In borderline cases, more checks will be done - the council can contact primary schools to see which previous addresses the parents have used on school documents for example.

They will also try to contact all parents who have filled out their forms unwisely. The people who list one school 6 times or the people who only list schools miles away that they'll never get into with no local back-up at all. They will try to ensure everyone has submitted at least one realistic choice.

They also have children who will be applying using special criteria like having been adopted from care or exceptional medical needs. All of these applications require extra paperwork and sometimes a meeting to discuss the medical condition listed and how well it meets the criteria stated. Even the ones who state they have a sibling have to be checked to ensure the sibling will still be at the school when the new child starts and that they are a sibling as defined by the criteria i.e. live in the same home.

Then there are late applicants. Some will be late with a good reason and be on time to be added to the pile. Some will be too late and not added in until later.

And the checking. Yes a lot of it is done by computer matching parent preferences to the schools they qualify for but there are also extra checks in place since the consequences of accidentally offering places to the wrong people would affect hundreds of others too.

prh47bridge Wed 12-Feb-14 09:52:07

The simple answer is that there is a lot of manual work involved and it all takes time. A simplified view of the process:

- The LA receives all the applications
- They sort out the list of applicants for each school
- Some people will have applied for schools in neighbouring LAs. The LA notifies the LAs concerned
- Some people in neighbouring LAs will have applied for schools in this LA. The LA needs to make sure it has been informed of all such applications
- The LA checks for applicants giving a misleading address to try and get a place at a popular school. This can happen in parallel with the next few steps
- The LA forward the list of applicants to schools that are their own admission authority
- Claims for sibling priority are checked
- Where appropriate claims for priority on social or medical needs are reviewed by an appropriate panel to determine whether or not applicants qualify
- Any schools using fair banding test all applicants so that they can put them into the appropriate bands
- Any schools giving priority for aptitude in certain subjects test applicants to determine who qualifies
- Schools that are their own admission authority send back the sorted lists of applicants. This will normally take days if not weeks as decisions must be made by a committee of the governors and many such schools have to match up the applicants with supplementary forms before making decisions
- The LA sorts out the initial list of offers for each school
- Where out of LA applicants get places the relevant LAs are informed
- Where applications have been forwarded to neighbouring LAs the LA needs to find out whether or not they have a place
- The LA may be told that some out of LA applicants don't need the place they've got so that has a knock on effect
- The LA may find that some applicants have places in out of LA schools which may also have a knock on effect

All of this has to happen before offers can be sent. And, as I say, that is a somewhat simplified view of the process. That is why it takes several months.

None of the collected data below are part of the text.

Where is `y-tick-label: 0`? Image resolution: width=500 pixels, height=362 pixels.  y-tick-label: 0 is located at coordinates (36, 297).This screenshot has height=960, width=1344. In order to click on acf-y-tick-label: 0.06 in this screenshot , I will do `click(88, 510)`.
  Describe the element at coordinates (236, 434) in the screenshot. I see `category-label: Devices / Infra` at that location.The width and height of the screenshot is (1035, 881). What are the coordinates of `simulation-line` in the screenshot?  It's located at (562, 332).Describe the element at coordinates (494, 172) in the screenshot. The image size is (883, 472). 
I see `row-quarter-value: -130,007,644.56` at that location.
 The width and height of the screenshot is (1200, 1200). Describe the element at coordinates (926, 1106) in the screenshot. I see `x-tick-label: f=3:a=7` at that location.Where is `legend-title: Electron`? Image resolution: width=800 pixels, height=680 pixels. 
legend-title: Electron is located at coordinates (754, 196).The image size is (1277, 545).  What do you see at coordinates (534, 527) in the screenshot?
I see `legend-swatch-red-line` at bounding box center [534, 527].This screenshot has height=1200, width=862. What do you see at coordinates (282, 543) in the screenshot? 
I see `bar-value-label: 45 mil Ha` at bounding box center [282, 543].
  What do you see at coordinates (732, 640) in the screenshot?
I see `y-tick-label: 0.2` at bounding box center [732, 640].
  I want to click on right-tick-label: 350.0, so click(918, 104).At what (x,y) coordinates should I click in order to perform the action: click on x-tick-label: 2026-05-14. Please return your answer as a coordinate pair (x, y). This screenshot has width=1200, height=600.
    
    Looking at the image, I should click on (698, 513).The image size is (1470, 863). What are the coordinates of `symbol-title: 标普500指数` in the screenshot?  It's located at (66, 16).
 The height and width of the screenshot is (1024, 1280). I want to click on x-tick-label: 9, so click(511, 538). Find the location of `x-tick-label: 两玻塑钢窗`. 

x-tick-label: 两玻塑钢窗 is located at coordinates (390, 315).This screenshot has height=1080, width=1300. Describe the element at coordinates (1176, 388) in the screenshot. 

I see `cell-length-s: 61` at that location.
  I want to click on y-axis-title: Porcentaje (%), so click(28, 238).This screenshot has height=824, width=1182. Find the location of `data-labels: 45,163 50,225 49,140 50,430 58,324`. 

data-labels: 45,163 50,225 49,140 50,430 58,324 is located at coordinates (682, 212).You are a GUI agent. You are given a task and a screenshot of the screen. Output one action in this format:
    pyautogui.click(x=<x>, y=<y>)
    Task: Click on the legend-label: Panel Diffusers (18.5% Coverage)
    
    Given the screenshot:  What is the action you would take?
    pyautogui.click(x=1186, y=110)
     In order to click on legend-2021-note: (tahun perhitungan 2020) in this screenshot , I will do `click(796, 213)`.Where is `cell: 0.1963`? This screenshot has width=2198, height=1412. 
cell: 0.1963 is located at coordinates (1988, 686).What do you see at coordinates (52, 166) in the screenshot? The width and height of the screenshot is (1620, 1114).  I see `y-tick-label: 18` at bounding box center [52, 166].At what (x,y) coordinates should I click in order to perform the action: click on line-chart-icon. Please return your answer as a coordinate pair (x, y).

Zingy123 Wed 12-Feb-14 11:18:34

Thanks everyone I'm just impatient and want to know asap.

mummytime Wed 12-Feb-14 11:43:01

It is also because the government has set one day on which all secondary parents find out which schools their children have been allocated, and this has now been carried over for primary.

It is better, as you don't get some people knowing before other, some people knowing they didn't get choice 1 because they get choice 2 which was from a different LA which sent out earlier, the admissions people and schools know just when everyone is going to start phoning, and actually the children are less stressed as there is only one day to think about knowing.